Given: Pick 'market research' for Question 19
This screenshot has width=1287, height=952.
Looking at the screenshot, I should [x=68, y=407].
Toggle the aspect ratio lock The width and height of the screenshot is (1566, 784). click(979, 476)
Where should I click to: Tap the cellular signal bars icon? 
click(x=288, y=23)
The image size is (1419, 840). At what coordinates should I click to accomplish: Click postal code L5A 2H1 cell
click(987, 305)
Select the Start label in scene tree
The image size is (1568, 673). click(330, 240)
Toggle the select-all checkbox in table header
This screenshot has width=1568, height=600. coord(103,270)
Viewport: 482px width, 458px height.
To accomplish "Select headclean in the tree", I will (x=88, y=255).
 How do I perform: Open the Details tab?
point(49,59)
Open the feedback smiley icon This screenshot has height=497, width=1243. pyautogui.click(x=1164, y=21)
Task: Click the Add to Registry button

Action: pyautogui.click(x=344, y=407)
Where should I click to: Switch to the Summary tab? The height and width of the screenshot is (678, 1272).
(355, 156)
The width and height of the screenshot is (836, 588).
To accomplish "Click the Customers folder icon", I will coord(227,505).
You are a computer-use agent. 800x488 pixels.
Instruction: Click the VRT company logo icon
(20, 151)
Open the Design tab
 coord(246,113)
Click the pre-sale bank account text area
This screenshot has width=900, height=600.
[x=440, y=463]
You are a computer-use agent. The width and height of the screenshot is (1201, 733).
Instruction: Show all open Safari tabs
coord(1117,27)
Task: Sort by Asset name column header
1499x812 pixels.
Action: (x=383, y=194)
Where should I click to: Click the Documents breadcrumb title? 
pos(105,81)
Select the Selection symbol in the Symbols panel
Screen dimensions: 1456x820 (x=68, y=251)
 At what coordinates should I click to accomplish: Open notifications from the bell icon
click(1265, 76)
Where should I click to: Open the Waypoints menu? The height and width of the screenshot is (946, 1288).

• _SET PROBLEM_:
Reproduce every item above line for line, with no changes.

• _COMPLETE RESPONSE_:
Given: Pick 'market research' for Question 19
This screenshot has width=1287, height=952.
Looking at the screenshot, I should [x=68, y=407].
Toggle the aspect ratio lock The width and height of the screenshot is (1566, 784). click(979, 476)
Where should I click to: Tap the cellular signal bars icon? 
click(x=288, y=23)
The image size is (1419, 840). At what coordinates should I click to accomplish: Click postal code L5A 2H1 cell
click(987, 305)
Select the Start label in scene tree
The image size is (1568, 673). click(330, 240)
Toggle the select-all checkbox in table header
This screenshot has width=1568, height=600. coord(103,270)
Viewport: 482px width, 458px height.
To accomplish "Select headclean in the tree", I will (x=88, y=255).
 How do I perform: Open the Details tab?
point(49,59)
Open the feedback smiley icon This screenshot has height=497, width=1243. pyautogui.click(x=1164, y=21)
Task: Click the Add to Registry button

Action: pyautogui.click(x=344, y=407)
Where should I click to: Switch to the Summary tab? The height and width of the screenshot is (678, 1272).
(355, 156)
The width and height of the screenshot is (836, 588).
To accomplish "Click the Customers folder icon", I will coord(227,505).
You are a computer-use agent. 800x488 pixels.
Instruction: Click the VRT company logo icon
(20, 151)
Open the Design tab
 coord(246,113)
Click the pre-sale bank account text area
This screenshot has width=900, height=600.
[x=440, y=463]
You are a computer-use agent. The width and height of the screenshot is (1201, 733).
Instruction: Show all open Safari tabs
coord(1117,27)
Task: Sort by Asset name column header
1499x812 pixels.
Action: (x=383, y=194)
Where should I click to: Click the Documents breadcrumb title? 
pos(105,81)
Select the Selection symbol in the Symbols panel
Screen dimensions: 1456x820 (x=68, y=251)
 At what coordinates should I click to accomplish: Open notifications from the bell icon
click(1265, 76)
Where should I click to: Open the Waypoints menu? The height and width of the screenshot is (946, 1288).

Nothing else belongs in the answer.